Sauf que, dans le cas des ONG, on n'a rien pour prouver que c'est leur faute si la situation en Haïti ne s'améliore pas assez rapidement . Elles ne sont pas innocentes, bien entendu. L'article de Monsieur Edmonds a le mérite de souligner certaines vérités, et il n'est pas le premier à le faire. Il existe une vaste littérature sur les limites des ONG et de l'aide internationale en général. Par exemple, le journaliste a raison de dire que la compétition entre les ONG pour le financement est malsaine et peut conduire à des dérives, quand bien même on parle d'organismes à but non lucratif.


Là où cela ne marche pas, c'est lorsqu'on reproche aux ONG les "retards" de développement et les piètres performances du pays dans les domaines où elles interviennent (santé, éducation, etc.). C'est non seulement cracher sur le travail des ONG et des agents qui s'impliquent vraiment sur le terrain pour accompagner les personnes qui sont dans le besoin (personnes dont ceux qui critiquent les ONG recherchent rarement l'opinion), mais c'est aussi passer sous silence (comme le rappelait déjà Sauveur Pierre Étienne dans son livre de 1997) le fait que les ONG ont déjà prouvé leur efficacité dans d'autres contextes lorsque le gouvernement arrive à canaliser leurs interventions. Le problème est donc moins la présence des ONG que l'absence d'un État capable d'assurer la coordination de leurs efforts.


Je m'insurgerai toujours contre le langage obscur et prétentieux du monde des ONG ("gouvernance", "partie prenante", "empowerment"...). Je rejetterai toujours cette façon de dire les choses et de formuler des hypothèses non falsifiables. The Economist l'appelle le "jargon de l'aide", cet ensemble de formules qui ne veulent rien dire à force de vouloir tout dire. On ne peut pas fermer les yeux non plus sur les dérives et les scandales, déjà fortement médiatisés. Ils le sont même plus que les histoires de succès, biais de négativité oblige. J'éviterai donc de revenir sur les échecs. On l'a assez fait (voir à ce sujet l'excellent documentaire de Raoul Peck).

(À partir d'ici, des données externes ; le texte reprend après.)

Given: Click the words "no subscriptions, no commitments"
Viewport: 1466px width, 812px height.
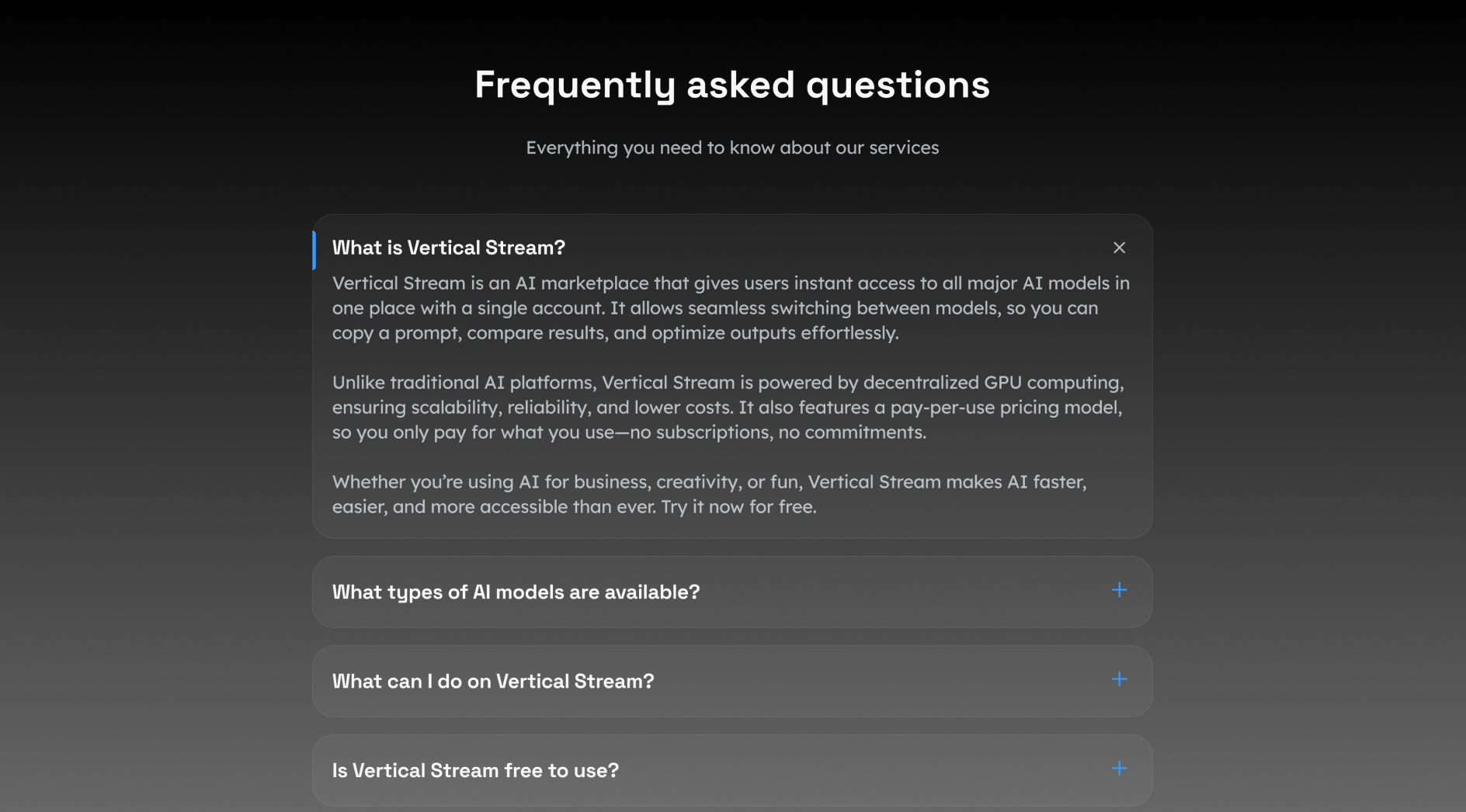Looking at the screenshot, I should (778, 432).
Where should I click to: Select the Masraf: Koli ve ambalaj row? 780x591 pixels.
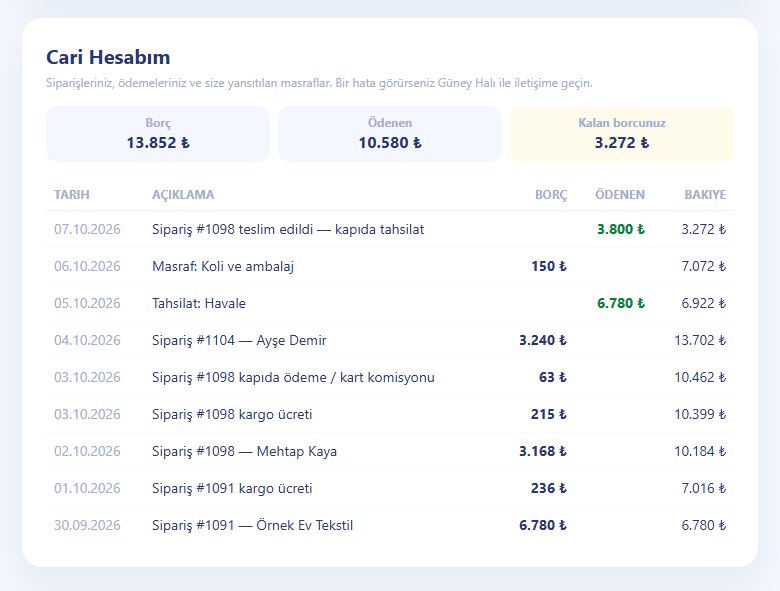click(x=390, y=266)
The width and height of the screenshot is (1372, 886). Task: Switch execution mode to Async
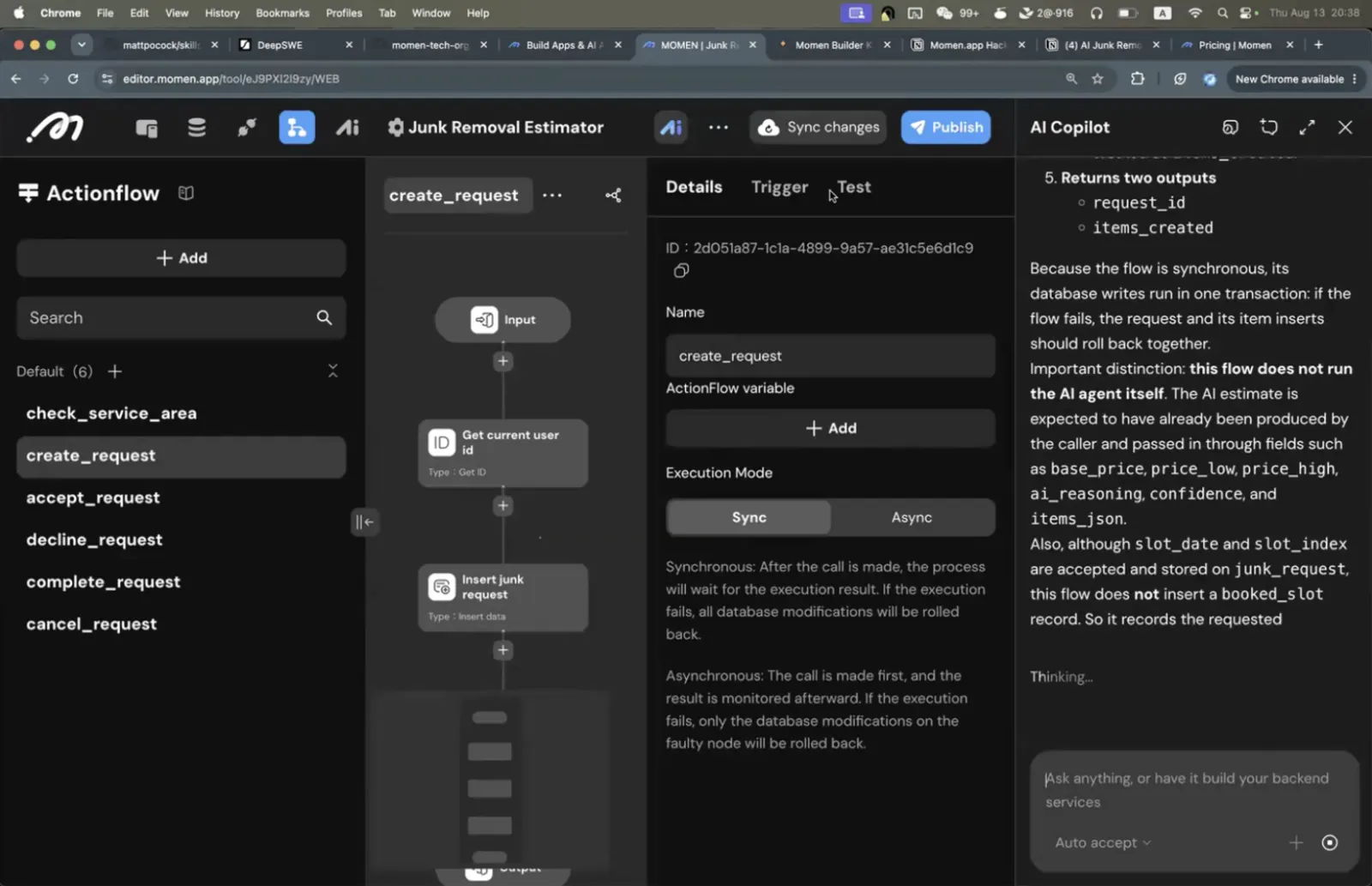pos(912,517)
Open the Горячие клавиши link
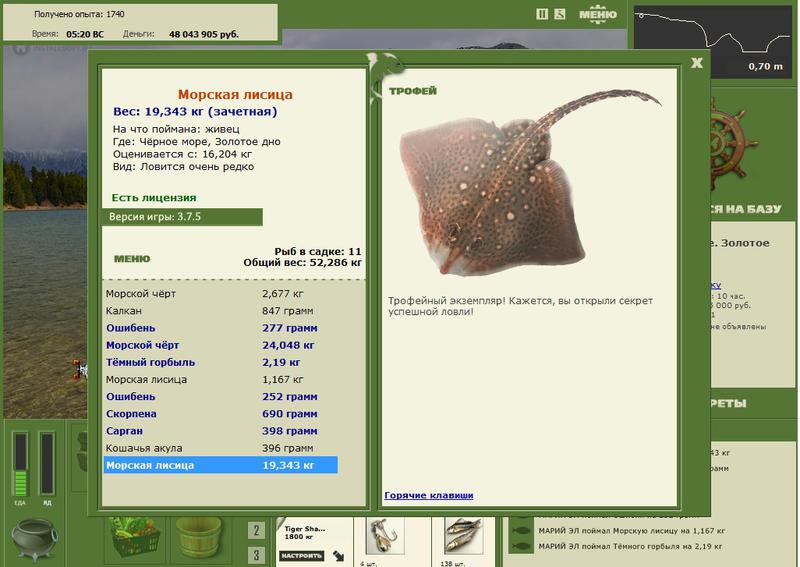 [429, 495]
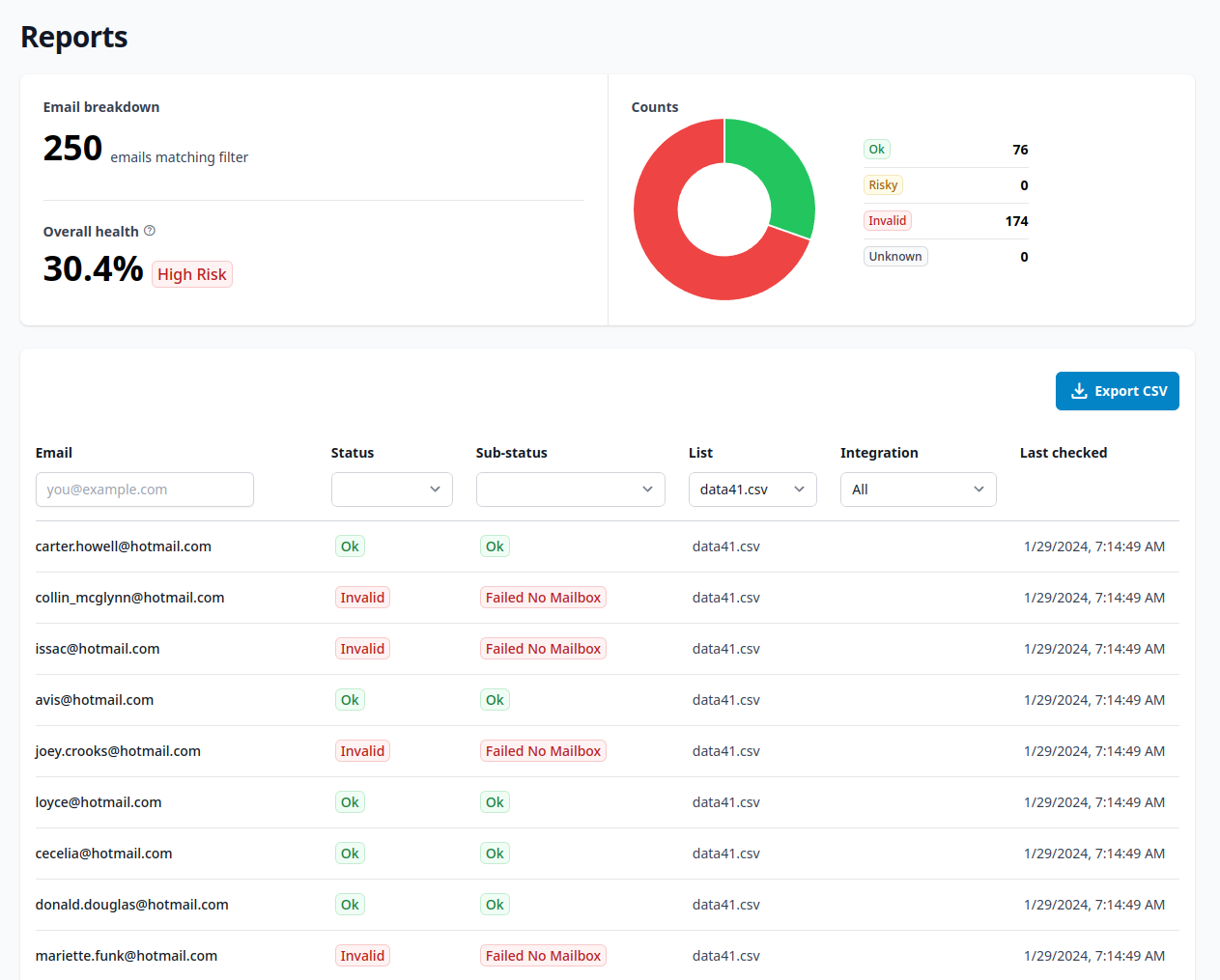
Task: Open the Status filter dropdown
Action: point(391,490)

J'ai préféré souligner dans ce billet le fait qu'une critique et une évaluation des ONG sont urgentes, mais elles ne se feront pas n'importe comment. Elles nécessiteront une méthodologie rigoureuse, des données, des définitions. Il s'agira de documenter systématiquement les dérives, mais aussi de mettre en avant les approches qui fonctionnent. La réflexion sur la triade "citoyens-ONG-État" doit également continuer. La lutte contre les dérives des ONG et pour une meilleure coordination et une plus grande efficacité de leur intervention en Haïti ne se fera certainement pas avec des affirmations gratuites. Il est temps de changer de disque.